RECORD LIST -
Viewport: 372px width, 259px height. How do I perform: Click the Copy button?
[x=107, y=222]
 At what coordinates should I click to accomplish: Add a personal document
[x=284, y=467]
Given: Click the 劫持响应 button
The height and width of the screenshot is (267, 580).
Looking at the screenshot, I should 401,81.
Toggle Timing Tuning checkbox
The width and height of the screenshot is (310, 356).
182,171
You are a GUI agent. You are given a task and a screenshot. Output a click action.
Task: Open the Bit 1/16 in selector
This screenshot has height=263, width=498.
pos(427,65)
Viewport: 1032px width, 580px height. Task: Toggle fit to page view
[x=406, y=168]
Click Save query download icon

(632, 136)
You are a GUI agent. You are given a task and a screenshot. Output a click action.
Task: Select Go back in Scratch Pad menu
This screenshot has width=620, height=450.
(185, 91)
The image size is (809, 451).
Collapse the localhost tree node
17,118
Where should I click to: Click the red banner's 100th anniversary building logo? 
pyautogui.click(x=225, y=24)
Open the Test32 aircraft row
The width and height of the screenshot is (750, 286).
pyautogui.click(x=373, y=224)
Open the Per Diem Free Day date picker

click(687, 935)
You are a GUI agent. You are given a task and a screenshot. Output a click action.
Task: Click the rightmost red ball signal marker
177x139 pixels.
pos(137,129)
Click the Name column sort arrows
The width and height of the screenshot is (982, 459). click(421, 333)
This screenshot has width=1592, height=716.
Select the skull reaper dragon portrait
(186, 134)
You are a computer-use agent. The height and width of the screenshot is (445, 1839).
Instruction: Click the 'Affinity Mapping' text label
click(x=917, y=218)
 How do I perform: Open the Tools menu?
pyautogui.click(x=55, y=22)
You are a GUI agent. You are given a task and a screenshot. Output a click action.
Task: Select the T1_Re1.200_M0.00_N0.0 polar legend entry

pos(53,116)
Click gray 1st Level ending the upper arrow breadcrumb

REQUIREMENT - Copy the stretch from the line containing "Where should I" through the line containing "pos(137,129)", keeping the requests, and subtract 53 from each click coordinate in the answers.

RESULT -
Where should I click to: Click the red banner's 100th anniversary building logo? 
pyautogui.click(x=172, y=-29)
Open the Test32 aircraft row
The width and height of the screenshot is (750, 286).
pyautogui.click(x=320, y=171)
Open the Per Diem Free Day date picker

click(634, 882)
You are a GUI agent. You are given a task and a screenshot. Output a click action.
Task: Click the rightmost red ball signal marker
177x139 pixels.
pos(84,76)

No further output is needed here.